(The data)

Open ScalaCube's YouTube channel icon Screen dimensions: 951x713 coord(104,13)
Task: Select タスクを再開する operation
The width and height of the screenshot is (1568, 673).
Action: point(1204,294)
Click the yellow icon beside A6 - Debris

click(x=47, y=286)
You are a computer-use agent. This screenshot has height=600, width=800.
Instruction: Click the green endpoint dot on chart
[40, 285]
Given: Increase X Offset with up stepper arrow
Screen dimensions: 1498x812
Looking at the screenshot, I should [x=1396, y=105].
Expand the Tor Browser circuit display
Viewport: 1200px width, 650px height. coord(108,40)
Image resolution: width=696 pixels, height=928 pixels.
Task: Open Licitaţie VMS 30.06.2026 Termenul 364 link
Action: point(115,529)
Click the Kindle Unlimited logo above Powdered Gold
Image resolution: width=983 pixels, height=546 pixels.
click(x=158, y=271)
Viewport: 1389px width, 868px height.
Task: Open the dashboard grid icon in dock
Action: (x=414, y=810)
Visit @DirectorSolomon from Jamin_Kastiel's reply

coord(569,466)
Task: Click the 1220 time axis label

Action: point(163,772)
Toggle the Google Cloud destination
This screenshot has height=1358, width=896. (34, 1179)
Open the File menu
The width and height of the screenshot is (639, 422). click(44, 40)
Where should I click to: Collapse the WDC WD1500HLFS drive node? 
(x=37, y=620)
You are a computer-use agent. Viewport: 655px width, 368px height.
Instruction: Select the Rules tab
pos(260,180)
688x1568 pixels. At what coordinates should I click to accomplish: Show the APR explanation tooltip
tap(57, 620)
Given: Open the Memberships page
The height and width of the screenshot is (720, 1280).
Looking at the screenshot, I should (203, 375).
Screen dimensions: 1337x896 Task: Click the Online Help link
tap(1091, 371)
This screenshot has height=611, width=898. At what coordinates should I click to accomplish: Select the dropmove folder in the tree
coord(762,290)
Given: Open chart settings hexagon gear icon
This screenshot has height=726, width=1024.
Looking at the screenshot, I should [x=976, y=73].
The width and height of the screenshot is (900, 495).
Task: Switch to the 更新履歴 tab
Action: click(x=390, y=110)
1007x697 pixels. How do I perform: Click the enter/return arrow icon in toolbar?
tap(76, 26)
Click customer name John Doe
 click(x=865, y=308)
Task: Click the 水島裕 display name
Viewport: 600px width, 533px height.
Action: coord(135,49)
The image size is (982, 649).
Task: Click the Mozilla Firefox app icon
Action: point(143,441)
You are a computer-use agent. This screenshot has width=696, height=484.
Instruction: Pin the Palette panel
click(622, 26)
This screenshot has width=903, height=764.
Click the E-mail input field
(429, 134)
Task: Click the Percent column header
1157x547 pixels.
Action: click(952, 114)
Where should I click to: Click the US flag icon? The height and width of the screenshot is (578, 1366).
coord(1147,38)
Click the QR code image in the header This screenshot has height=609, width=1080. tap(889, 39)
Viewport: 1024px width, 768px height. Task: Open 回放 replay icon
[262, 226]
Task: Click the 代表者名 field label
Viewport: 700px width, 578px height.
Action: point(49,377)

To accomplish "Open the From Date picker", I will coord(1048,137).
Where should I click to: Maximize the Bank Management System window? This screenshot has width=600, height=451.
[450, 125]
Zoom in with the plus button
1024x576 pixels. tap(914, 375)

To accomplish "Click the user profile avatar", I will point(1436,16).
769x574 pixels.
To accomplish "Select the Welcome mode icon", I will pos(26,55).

(End The data)

Assigned task —
Your answer should be the lines of the records that hold the string "Given".

Solved exercise —
Given: Increase X Offset with up stepper arrow
Given: Open the Memberships page
Given: Open chart settings hexagon gear icon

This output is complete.